About this task:
With the pictures left out, write every entry down exactly.

The data:
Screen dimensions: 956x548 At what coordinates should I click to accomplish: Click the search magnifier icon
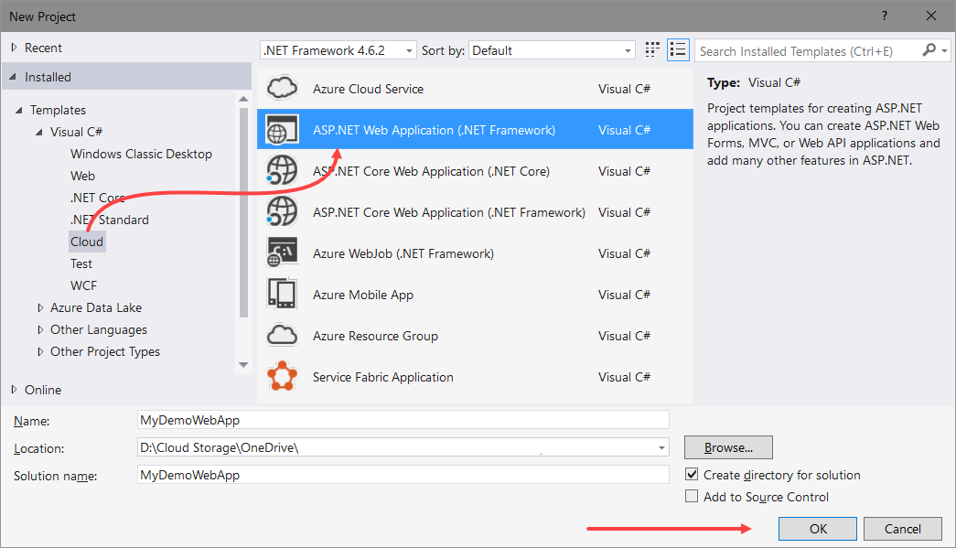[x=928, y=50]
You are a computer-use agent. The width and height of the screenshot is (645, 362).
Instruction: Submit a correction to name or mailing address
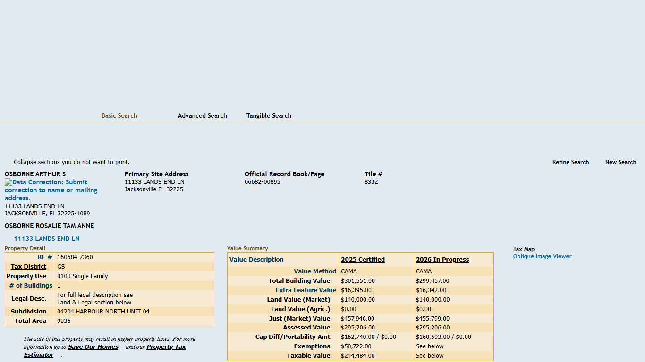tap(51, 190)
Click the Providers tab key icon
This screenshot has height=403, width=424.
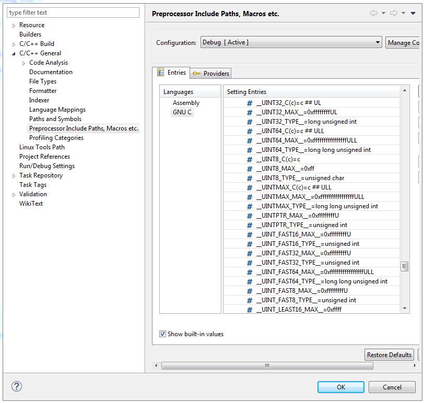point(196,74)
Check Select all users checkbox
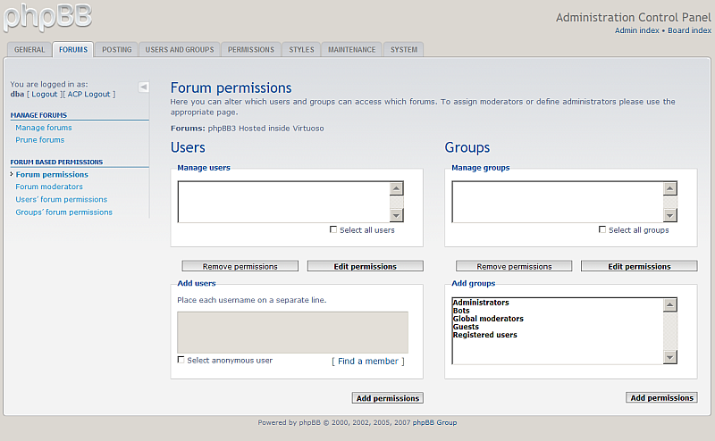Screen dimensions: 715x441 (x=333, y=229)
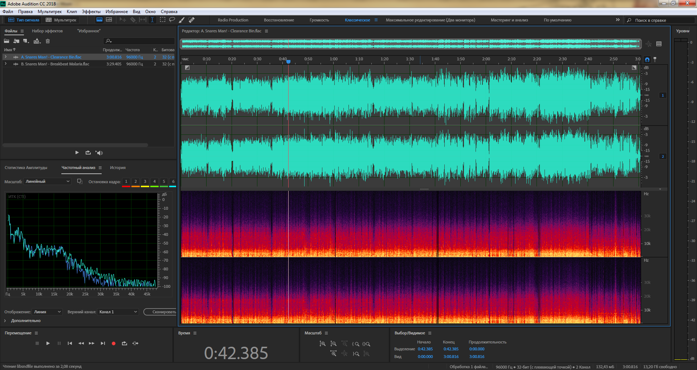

Response:
Screen dimensions: 956x548 At what coordinates should I click to accomplish: Click the search magnifier icon
[x=928, y=50]
You are a computer-use agent. The width and height of the screenshot is (645, 362).
Instruction: Submit a correction to name or mailing address
tap(51, 190)
Click the Providers tab key icon
This screenshot has height=403, width=424.
point(196,74)
Check Select all users checkbox
Screen dimensions: 715x441 (x=333, y=229)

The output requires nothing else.